**Aim of the task**
Change every "Where should I click to" in the entries below to "Where do I click to", and write the entries out again with nothing else altered.

━━━ Information given

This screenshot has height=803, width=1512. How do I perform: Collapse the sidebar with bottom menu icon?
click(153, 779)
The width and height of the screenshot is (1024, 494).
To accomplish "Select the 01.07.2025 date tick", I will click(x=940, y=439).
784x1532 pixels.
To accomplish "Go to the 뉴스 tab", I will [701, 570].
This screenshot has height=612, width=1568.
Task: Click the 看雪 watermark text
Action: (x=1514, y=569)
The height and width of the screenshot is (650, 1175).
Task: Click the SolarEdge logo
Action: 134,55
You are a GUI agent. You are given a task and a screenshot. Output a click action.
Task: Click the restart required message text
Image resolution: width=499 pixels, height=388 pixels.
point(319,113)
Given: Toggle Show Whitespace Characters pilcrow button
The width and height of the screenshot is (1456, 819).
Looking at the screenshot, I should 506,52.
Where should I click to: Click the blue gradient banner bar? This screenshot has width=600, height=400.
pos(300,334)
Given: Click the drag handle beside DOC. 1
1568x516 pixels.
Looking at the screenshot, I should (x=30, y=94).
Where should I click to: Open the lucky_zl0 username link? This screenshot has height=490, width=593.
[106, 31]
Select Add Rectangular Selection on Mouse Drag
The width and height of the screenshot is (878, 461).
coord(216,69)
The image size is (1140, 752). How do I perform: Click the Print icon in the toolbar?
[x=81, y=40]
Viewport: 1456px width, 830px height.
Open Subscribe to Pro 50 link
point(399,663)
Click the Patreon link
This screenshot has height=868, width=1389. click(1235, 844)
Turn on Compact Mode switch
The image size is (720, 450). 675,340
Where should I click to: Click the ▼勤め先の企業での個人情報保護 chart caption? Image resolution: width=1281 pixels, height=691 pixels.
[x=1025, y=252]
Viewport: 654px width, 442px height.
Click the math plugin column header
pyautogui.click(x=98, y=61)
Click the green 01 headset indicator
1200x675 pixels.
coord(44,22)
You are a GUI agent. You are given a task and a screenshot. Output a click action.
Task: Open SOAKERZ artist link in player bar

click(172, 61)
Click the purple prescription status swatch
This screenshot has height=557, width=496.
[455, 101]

━━━━━━

**Solution**
This screenshot has height=803, width=1512. How do I perform: Collapse the sidebar with bottom menu icon?
click(153, 779)
The width and height of the screenshot is (1024, 494).
To accomplish "Select the 01.07.2025 date tick", I will click(x=940, y=439).
784x1532 pixels.
To accomplish "Go to the 뉴스 tab", I will [701, 570].
This screenshot has height=612, width=1568.
Task: Click the 看雪 watermark text
Action: (x=1514, y=569)
The height and width of the screenshot is (650, 1175).
Task: Click the SolarEdge logo
Action: 134,55
You are a GUI agent. You are given a task and a screenshot. Output a click action.
Task: Click the restart required message text
Image resolution: width=499 pixels, height=388 pixels.
point(319,113)
Given: Toggle Show Whitespace Characters pilcrow button
The width and height of the screenshot is (1456, 819).
Looking at the screenshot, I should 506,52.
Where do I click to: Click the blue gradient banner bar? This screenshot has width=600, height=400.
pos(300,334)
Given: Click the drag handle beside DOC. 1
1568x516 pixels.
Looking at the screenshot, I should (x=30, y=94).
Where do I click to: Open the lucky_zl0 username link? This screenshot has height=490, width=593.
[106, 31]
Select Add Rectangular Selection on Mouse Drag
The width and height of the screenshot is (878, 461).
coord(216,69)
The image size is (1140, 752). How do I perform: Click the Print icon in the toolbar?
[x=81, y=40]
Viewport: 1456px width, 830px height.
Open Subscribe to Pro 50 link
point(399,663)
Click the Patreon link
This screenshot has height=868, width=1389. click(1235, 844)
Turn on Compact Mode switch
The image size is (720, 450). 675,340
Where do I click to: Click the ▼勤め先の企業での個人情報保護 chart caption? Image resolution: width=1281 pixels, height=691 pixels.
[x=1025, y=252]
Viewport: 654px width, 442px height.
Click the math plugin column header
pyautogui.click(x=98, y=61)
Click the green 01 headset indicator
1200x675 pixels.
coord(44,22)
You are a GUI agent. You are given a task and a screenshot. Output a click action.
Task: Open SOAKERZ artist link in player bar

click(172, 61)
Click the purple prescription status swatch
This screenshot has height=557, width=496.
[455, 101]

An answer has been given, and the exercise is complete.